9月20日《人民日报》发表社论,介绍河南、湖南、贵州等省大搞群众运动的经验:“组织大辩论,成立指挥部,书记亲自上前线,全党全民、各行各业编成钢铁师、运输营、采矿队等各种野战军、后勤部,昼夜突击,突破一点,创造高产纪录,开现场会议,推动大面积丰收等等。”10月1日《人民日报》发表题为《“卫星”齐上天,跃进再跃进》的社论,宣布9月29日“全国钢的日产量近6万吨,铁的日产量近30万吨。”社论还说:“为什么在这么短的时间,会有这么多的‘卫星’上天呢?最主要的原因,就是贯彻执行了社会主义建设总路线,贯彻执行了工业和农业并举、中央工业和地方工业并举、大型企业和中小型企业并举、土洋并举的方针,把广大群众的积极性调动起来,形成了一个轰轰烈烈的全民办工业的群众运动……在进入10月份之后,要巩固‘卫星’成果,实现更大的跃进,除了必须大搞群众运动之外,没有别的办法。群众运动是我们办一切事业的法宝,丢掉这个法宝,我们就一事无成。”而且提出:“10月份的钢铁大战开始了。这是关键性的一战。如果10月份钢铁生产计划完成了,那么,完成全年钢产加翻的计划就能稳操胜券。现在,我们已经有了9月份打下的基础,有了这么鼓舞人心的‘卫星’出现,让我们高举胜利的红旗,用更快的速度前进吧!”
10月7日至9日,冶金工业部在天津召开全国地方炼钢现场会,介绍天津新兴钢厂土法炼钢的基本措施和操作经验,以推广土法炼钢。11日,冶金工业部在河南商城县召开全国土法炼钢现场会议,通过现场参观和实习操作,统一思想认识,推广土法炼钢,从此全国掀起土法炼钢的高潮。
对于大炼钢铁运动的情况,请看《北京周报》1958年第34期的报道。
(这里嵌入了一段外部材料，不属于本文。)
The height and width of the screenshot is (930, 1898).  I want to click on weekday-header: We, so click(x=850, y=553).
报道说:
“为了响应政府全国努力推动钢铁生产的号召,我们也在自己的院子里开始炼钢。每人贡献一臂之力。没多久,有些人带来断钢笔、锅和壶,有人贡献出回砖和石灰石,还有些人上交一些零零碎碎的东西。就时间而言,一座中国式的高炉的建成并投入生产,用一天时间就够了。在我们的炉子投入使用之前,我们这伙人中只有一位年轻人掌握一些技术和知识,参观过几个转炉。第一次我用坩埚型炉炼没有成功,但我们用我们的高炉冶炼却成功了。”
下面是农村炼钢的情景:
大炼钢铁是个总纲,具体炼法上却各有不同。比如小高炉,大都是先做一个直径大约20厘米、高40厘米的试管形坩埚,装一层焦煤,装一层生铁碎块,直至装满。焦煤紧缺时只好用煤末代替,不过,点火后浓烟滚滚,这样参观时也就更加壮观。到处烟火点点,浓烟滚滚,因此一位著名画家将大炼钢铁的盛况描绘为“孙悟空又过火焰山”。
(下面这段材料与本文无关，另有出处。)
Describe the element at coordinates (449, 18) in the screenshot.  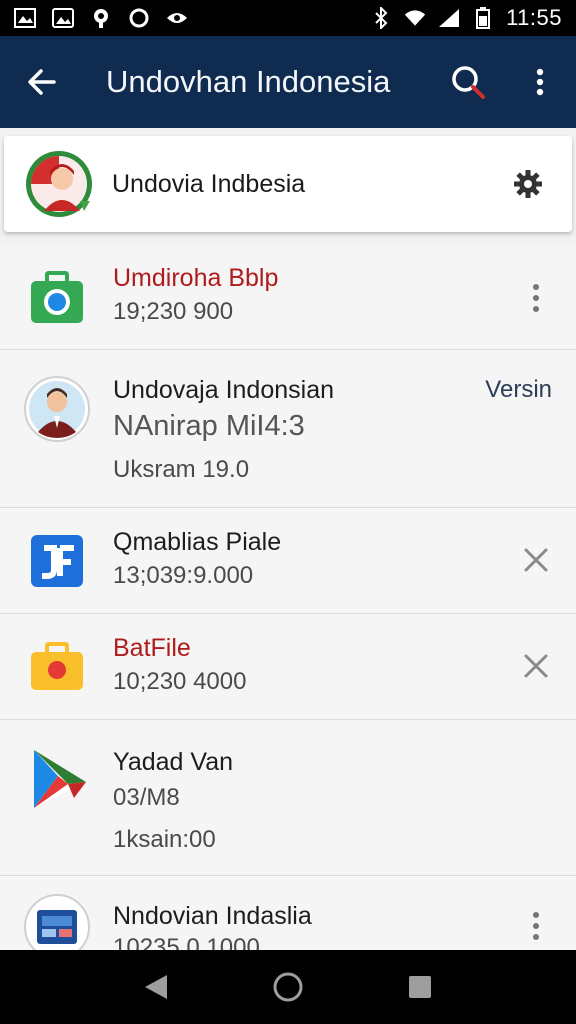
I see `signal-icon` at that location.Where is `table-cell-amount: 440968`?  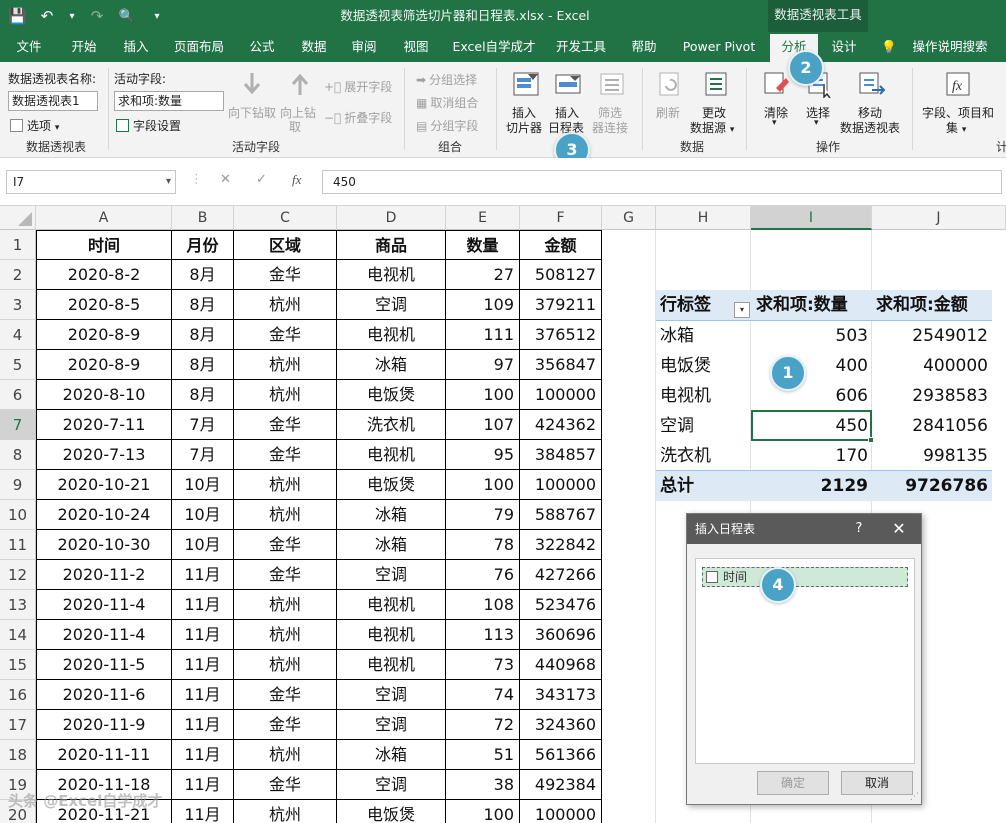 table-cell-amount: 440968 is located at coordinates (561, 665).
生铁来自于社员家中的生铁制品,如铁锅、炉子、生铁盆以及部分生产队的小车架等。搜罗到生铁后,派专人用锤子砸碎,以供小高炉使用。所谓小高炉,就是在地上挖几条沟,填上木料、煤炭,再把装好的坩埚堆起来,用泥封好。这是技术活,因为做不好小高炉,钢就烧不好。还需要通风口,这样才能烧得好,烧得匀。当然,其实烧得好与坏都一样,结果都是在小高炉熄火后用脚一蹬完事,所以当时人们称小高炉为“一脚蹬”。蹬倒后的生铁、煤炭、泥土混合物,稍稍冷却后用小车推走。当时指挥员和检查团都不检查产品的质量和数量,只看报表,当时叫报捷。
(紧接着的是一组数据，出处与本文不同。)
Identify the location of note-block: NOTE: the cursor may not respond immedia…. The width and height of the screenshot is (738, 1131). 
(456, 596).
所谓“炒钢”,就是用土坯垒一个水缸形的炉子,结构和现在的煤炉相似,炉体开一个鼓风口,鼓风机是一个特制的大风箱,需要十几个人换班拉动。炉子的上口封死,火只能向下冒。燃料是三四十公分的圆。木段,一次装填十几块。点火后,七八个青年竭力拉动大风箱时,兰白色的火焰便直射碎生铁块,有人还不断搅动,直至烧到沸粥样。生铁块一次可填一碗多。这样的一个炒炉,每天耗费大量木材,开始先用公社的树木,后来便挨家挨户搜罗。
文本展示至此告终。